-- Written exercise --
Put the following lines of data into a numbered list, skipping any blank lines.

Lines of data

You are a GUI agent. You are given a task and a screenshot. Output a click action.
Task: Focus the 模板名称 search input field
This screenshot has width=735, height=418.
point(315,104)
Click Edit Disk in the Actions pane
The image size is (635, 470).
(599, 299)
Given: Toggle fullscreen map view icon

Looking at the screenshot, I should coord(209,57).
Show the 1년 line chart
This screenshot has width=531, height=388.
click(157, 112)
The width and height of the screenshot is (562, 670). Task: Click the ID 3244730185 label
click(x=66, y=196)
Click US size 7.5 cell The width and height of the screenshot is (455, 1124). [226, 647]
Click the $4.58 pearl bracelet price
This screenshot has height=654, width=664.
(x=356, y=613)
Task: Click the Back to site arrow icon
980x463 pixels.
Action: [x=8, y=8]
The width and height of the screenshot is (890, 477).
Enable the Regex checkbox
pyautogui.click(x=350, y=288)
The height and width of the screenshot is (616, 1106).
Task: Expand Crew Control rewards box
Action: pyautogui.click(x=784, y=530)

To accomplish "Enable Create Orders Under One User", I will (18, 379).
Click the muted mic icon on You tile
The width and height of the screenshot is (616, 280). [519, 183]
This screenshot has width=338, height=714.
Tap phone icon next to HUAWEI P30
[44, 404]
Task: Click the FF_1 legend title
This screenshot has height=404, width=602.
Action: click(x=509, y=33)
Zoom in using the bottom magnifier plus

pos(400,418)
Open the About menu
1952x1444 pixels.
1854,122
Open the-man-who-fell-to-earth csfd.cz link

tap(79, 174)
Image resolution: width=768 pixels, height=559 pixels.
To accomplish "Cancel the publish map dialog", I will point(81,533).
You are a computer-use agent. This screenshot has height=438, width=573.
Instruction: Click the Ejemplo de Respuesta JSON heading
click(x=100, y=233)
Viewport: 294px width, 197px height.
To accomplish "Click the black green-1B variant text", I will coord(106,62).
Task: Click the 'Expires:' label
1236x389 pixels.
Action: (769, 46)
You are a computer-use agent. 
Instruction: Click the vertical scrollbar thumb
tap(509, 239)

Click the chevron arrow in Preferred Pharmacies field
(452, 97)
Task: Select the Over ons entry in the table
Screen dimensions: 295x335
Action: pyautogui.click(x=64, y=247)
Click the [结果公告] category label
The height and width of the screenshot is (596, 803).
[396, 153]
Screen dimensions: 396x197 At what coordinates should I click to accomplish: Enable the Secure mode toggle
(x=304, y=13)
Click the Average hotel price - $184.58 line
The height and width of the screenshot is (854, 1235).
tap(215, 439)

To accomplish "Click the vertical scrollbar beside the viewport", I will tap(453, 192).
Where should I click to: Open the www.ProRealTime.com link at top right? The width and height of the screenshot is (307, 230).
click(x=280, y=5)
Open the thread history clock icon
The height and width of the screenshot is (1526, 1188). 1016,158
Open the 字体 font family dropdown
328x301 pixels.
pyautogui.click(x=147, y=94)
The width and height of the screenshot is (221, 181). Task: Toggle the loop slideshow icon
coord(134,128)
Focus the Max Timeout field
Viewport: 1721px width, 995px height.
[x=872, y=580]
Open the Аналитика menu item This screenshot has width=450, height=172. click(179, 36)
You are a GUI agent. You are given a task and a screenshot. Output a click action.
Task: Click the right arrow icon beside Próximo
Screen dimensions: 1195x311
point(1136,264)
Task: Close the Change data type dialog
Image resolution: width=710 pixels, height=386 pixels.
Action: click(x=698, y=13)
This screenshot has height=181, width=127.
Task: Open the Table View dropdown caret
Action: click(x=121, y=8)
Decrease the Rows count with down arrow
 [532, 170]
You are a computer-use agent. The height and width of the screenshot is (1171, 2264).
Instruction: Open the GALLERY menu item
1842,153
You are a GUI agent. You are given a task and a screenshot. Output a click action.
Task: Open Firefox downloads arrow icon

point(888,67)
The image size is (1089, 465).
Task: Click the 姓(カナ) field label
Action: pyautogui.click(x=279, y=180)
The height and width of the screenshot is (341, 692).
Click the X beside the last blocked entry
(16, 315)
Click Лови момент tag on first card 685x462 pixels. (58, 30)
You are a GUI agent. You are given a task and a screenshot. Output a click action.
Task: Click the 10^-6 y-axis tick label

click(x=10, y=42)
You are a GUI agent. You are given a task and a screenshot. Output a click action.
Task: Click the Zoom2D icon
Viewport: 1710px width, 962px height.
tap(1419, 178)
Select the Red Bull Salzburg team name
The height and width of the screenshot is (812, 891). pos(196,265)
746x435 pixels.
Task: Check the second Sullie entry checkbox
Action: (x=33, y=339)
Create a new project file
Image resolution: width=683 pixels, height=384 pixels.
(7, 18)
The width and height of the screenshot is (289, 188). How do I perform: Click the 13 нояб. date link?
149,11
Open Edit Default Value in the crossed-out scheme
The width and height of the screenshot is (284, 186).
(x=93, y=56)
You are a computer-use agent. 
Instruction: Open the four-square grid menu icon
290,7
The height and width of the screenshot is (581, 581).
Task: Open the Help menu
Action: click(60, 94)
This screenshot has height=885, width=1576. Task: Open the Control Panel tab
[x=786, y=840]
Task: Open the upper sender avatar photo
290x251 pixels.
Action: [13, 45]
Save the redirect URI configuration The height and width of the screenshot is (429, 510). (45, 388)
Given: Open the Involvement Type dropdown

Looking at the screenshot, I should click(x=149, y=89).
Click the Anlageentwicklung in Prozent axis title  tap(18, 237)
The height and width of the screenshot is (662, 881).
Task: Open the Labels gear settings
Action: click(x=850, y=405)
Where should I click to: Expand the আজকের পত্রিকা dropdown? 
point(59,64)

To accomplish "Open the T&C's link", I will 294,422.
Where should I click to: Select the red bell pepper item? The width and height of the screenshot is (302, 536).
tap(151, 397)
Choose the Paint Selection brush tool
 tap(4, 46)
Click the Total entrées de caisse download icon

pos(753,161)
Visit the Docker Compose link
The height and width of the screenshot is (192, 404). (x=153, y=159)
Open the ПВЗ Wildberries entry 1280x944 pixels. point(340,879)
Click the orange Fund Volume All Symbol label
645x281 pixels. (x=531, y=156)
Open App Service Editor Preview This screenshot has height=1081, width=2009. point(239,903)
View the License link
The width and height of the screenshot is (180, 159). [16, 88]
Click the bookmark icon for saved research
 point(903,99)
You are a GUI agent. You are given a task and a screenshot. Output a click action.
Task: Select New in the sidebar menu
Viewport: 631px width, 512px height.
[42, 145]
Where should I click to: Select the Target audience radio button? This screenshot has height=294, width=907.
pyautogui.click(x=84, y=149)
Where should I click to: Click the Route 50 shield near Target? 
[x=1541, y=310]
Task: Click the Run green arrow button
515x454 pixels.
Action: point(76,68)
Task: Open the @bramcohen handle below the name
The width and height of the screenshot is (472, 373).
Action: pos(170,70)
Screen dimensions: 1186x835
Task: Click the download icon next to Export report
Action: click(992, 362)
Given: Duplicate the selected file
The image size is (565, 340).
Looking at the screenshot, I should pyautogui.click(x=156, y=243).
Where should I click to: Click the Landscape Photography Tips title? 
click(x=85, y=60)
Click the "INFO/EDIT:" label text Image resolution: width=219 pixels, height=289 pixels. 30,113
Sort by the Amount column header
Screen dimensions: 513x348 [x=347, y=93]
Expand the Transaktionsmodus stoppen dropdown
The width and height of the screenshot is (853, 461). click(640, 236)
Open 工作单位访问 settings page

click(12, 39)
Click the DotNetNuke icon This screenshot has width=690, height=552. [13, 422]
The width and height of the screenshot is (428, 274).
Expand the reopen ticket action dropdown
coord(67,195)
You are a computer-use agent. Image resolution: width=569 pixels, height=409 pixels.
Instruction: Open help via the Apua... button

-- Result for this exercise --
1. You are a GUI agent. You are given a task and a screenshot. Output a click action.
2. Task: Focus the 模板名称 search input field
3. This screenshot has width=735, height=418.
4. point(315,104)
5. Click Edit Disk in the Actions pane
6. The image size is (635, 470).
7. (599, 299)
8. Given: Toggle fullscreen map view icon
9. Looking at the screenshot, I should coord(209,57).
10. Show the 1년 line chart
11. This screenshot has width=531, height=388.
12. click(157, 112)
13. The width and height of the screenshot is (562, 670). Task: Click the ID 3244730185 label
14. click(x=66, y=196)
15. Click US size 7.5 cell The width and height of the screenshot is (455, 1124). [226, 647]
16. Click the $4.58 pearl bracelet price
17. This screenshot has height=654, width=664.
18. (x=356, y=613)
19. Task: Click the Back to site arrow icon
20. 980x463 pixels.
21. Action: [x=8, y=8]
22. The width and height of the screenshot is (890, 477).
23. Enable the Regex checkbox
24. pyautogui.click(x=350, y=288)
25. The height and width of the screenshot is (616, 1106).
26. Task: Expand Crew Control rewards box
27. Action: pyautogui.click(x=784, y=530)
28. To accomplish "Enable Create Orders Under One User", I will (18, 379).
29. Click the muted mic icon on You tile
30. The width and height of the screenshot is (616, 280). [519, 183]
31. This screenshot has width=338, height=714.
32. Tap phone icon next to HUAWEI P30
33. [44, 404]
34. Task: Click the FF_1 legend title
35. This screenshot has height=404, width=602.
36. Action: click(x=509, y=33)
37. Zoom in using the bottom magnifier plus
38. pos(400,418)
39. Open the About menu
40. 1952x1444 pixels.
41. 1854,122
42. Open the-man-who-fell-to-earth csfd.cz link
43. tap(79, 174)
44. Image resolution: width=768 pixels, height=559 pixels.
45. To accomplish "Cancel the publish map dialog", I will point(81,533).
46. You are a computer-use agent. This screenshot has height=438, width=573.
47. Instruction: Click the Ejemplo de Respuesta JSON heading
48. click(x=100, y=233)
49. Viewport: 294px width, 197px height.
50. To accomplish "Click the black green-1B variant text", I will coord(106,62).
51. Task: Click the 'Expires:' label
52. 1236x389 pixels.
53. Action: (769, 46)
54. You are a computer-use agent. 
55. Instruction: Click the vertical scrollbar thumb
56. tap(509, 239)
57. Click the chevron arrow in Preferred Pharmacies field
58. (452, 97)
59. Task: Select the Over ons entry in the table
60. Screen dimensions: 295x335
61. Action: pyautogui.click(x=64, y=247)
62. Click the [结果公告] category label
63. The height and width of the screenshot is (596, 803).
64. [396, 153]
65. Screen dimensions: 396x197 At what coordinates should I click to accomplish: Enable the Secure mode toggle
66. (x=304, y=13)
67. Click the Average hotel price - $184.58 line
68. The height and width of the screenshot is (854, 1235).
69. tap(215, 439)
70. To accomplish "Click the vertical scrollbar beside the viewport", I will tap(453, 192).
71. Where should I click to: Open the www.ProRealTime.com link at top right? The width and height of the screenshot is (307, 230).
72. click(x=280, y=5)
73. Open the thread history clock icon
74. The height and width of the screenshot is (1526, 1188). 1016,158
75. Open the 字体 font family dropdown
76. 328x301 pixels.
77. pyautogui.click(x=147, y=94)
78. The width and height of the screenshot is (221, 181). Task: Toggle the loop slideshow icon
79. coord(134,128)
80. Focus the Max Timeout field
81. Viewport: 1721px width, 995px height.
82. [x=872, y=580]
83. Open the Аналитика menu item This screenshot has width=450, height=172. click(179, 36)
84. You are a GUI agent. You are given a task and a screenshot. Output a click action.
85. Task: Click the right arrow icon beside Próximo
86. Screen dimensions: 1195x311
87. point(1136,264)
88. Task: Close the Change data type dialog
89. Image resolution: width=710 pixels, height=386 pixels.
90. Action: click(x=698, y=13)
91. This screenshot has height=181, width=127.
92. Task: Open the Table View dropdown caret
93. Action: click(x=121, y=8)
94. Decrease the Rows count with down arrow
95.  [532, 170]
96. You are a computer-use agent. The height and width of the screenshot is (1171, 2264).
97. Instruction: Open the GALLERY menu item
98. 1842,153
99. You are a GUI agent. You are given a task and a screenshot. Output a click action.
100. Task: Open Firefox downloads arrow icon
101. point(888,67)
102. The image size is (1089, 465).
103. Task: Click the 姓(カナ) field label
104. Action: pyautogui.click(x=279, y=180)
105. The height and width of the screenshot is (341, 692).
106. Click the X beside the last blocked entry
107. (16, 315)
108. Click Лови момент tag on first card 685x462 pixels. (58, 30)
109. You are a GUI agent. You are given a task and a screenshot. Output a click action.
110. Task: Click the 10^-6 y-axis tick label
111. click(x=10, y=42)
112. You are a GUI agent. You are given a task and a screenshot. Output a click action.
113. Task: Click the Zoom2D icon
114. Viewport: 1710px width, 962px height.
115. tap(1419, 178)
116. Select the Red Bull Salzburg team name
117. The height and width of the screenshot is (812, 891). pos(196,265)
118. 746x435 pixels.
119. Task: Check the second Sullie entry checkbox
120. Action: (x=33, y=339)
121. Create a new project file
122. Image resolution: width=683 pixels, height=384 pixels.
123. (7, 18)
124. The width and height of the screenshot is (289, 188). How do I perform: Click the 13 нояб. date link?
125. 149,11
126. Open Edit Default Value in the crossed-out scheme
127. The width and height of the screenshot is (284, 186).
128. (x=93, y=56)
129. You are a computer-use agent. 
130. Instruction: Open the four-square grid menu icon
131. 290,7
132. The height and width of the screenshot is (581, 581).
133. Task: Open the Help menu
134. Action: click(60, 94)
135. This screenshot has height=885, width=1576. Task: Open the Control Panel tab
136. [x=786, y=840]
137. Task: Open the upper sender avatar photo
138. 290x251 pixels.
139. Action: [13, 45]
140. Save the redirect URI configuration The height and width of the screenshot is (429, 510). (45, 388)
141. Given: Open the Involvement Type dropdown
142. Looking at the screenshot, I should click(x=149, y=89).
143. Click the Anlageentwicklung in Prozent axis title  tap(18, 237)
144. The height and width of the screenshot is (662, 881).
145. Task: Open the Labels gear settings
146. Action: click(x=850, y=405)
147. Where should I click to: Expand the আজকের পত্রিকা dropdown? 
148. point(59,64)
149. To accomplish "Open the T&C's link", I will 294,422.
150. Where should I click to: Select the red bell pepper item? The width and height of the screenshot is (302, 536).
151. tap(151, 397)
152. Choose the Paint Selection brush tool
153.  tap(4, 46)
154. Click the Total entrées de caisse download icon
155. pos(753,161)
156. Visit the Docker Compose link
157. The height and width of the screenshot is (192, 404). (x=153, y=159)
158. Open the ПВЗ Wildberries entry 1280x944 pixels. point(340,879)
159. Click the orange Fund Volume All Symbol label
160. 645x281 pixels. (x=531, y=156)
161. Open App Service Editor Preview This screenshot has height=1081, width=2009. point(239,903)
162. View the License link
163. The width and height of the screenshot is (180, 159). [16, 88]
164. Click the bookmark icon for saved research
165.  point(903,99)
166. You are a GUI agent. You are given a task and a screenshot. Output a click action.
167. Task: Select New in the sidebar menu
168. Viewport: 631px width, 512px height.
169. [42, 145]
170. Where should I click to: Select the Target audience radio button? This screenshot has height=294, width=907.
171. pyautogui.click(x=84, y=149)
172. Where should I click to: Click the Route 50 shield near Target? 
173. [x=1541, y=310]
174. Task: Click the Run green arrow button
175. 515x454 pixels.
176. Action: point(76,68)
177. Task: Open the @bramcohen handle below the name
178. The width and height of the screenshot is (472, 373).
179. Action: pos(170,70)
180. Screen dimensions: 1186x835
181. Task: Click the download icon next to Export report
182. Action: click(992, 362)
183. Given: Duplicate the selected file
184. The image size is (565, 340).
185. Looking at the screenshot, I should pyautogui.click(x=156, y=243).
186. Where should I click to: Click the Landscape Photography Tips title? 
187. click(x=85, y=60)
188. Click the "INFO/EDIT:" label text Image resolution: width=219 pixels, height=289 pixels. 30,113
189. Sort by the Amount column header
190. Screen dimensions: 513x348 [x=347, y=93]
191. Expand the Transaktionsmodus stoppen dropdown
192. The width and height of the screenshot is (853, 461). click(640, 236)
193. Open 工作单位访问 settings page
194. click(12, 39)
195. Click the DotNetNuke icon This screenshot has width=690, height=552. [13, 422]
196. The width and height of the screenshot is (428, 274).
197. Expand the reopen ticket action dropdown
198. coord(67,195)
199. You are a computer-use agent. Image resolution: width=569 pixels, height=409 pixels.
200. Instruction: Open help via the Apua... button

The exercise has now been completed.